(Screenshot grounding data)
--

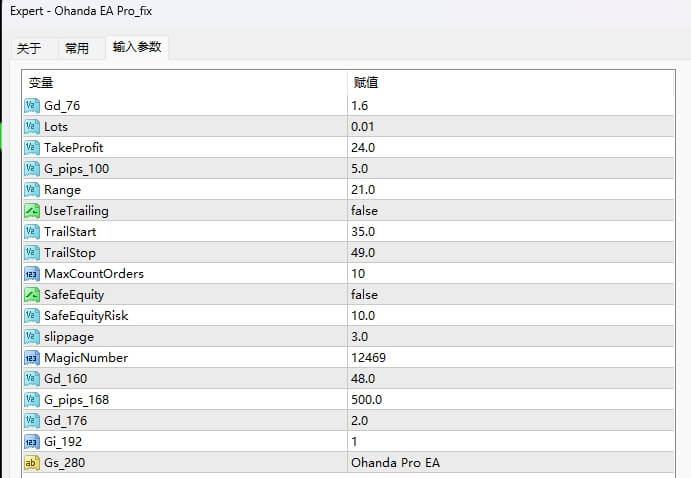Click the 变量 column header
Screen dimensions: 691x478
41,82
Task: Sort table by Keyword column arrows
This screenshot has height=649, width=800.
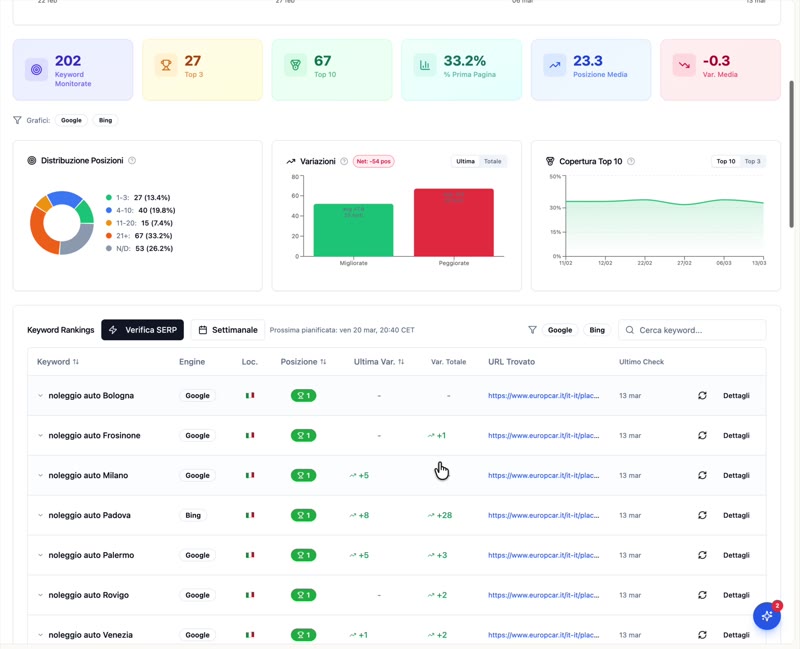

--

(WORK TO BE COMPLETED) Leave the pictures out, then output exactly the lines from the "Task: Sort table by Keyword column arrows" line through the end of the records above, and no others.

(RESPONSE TO THIS EXERCISE)
Task: Sort table by Keyword column arrows
This screenshot has height=649, width=800.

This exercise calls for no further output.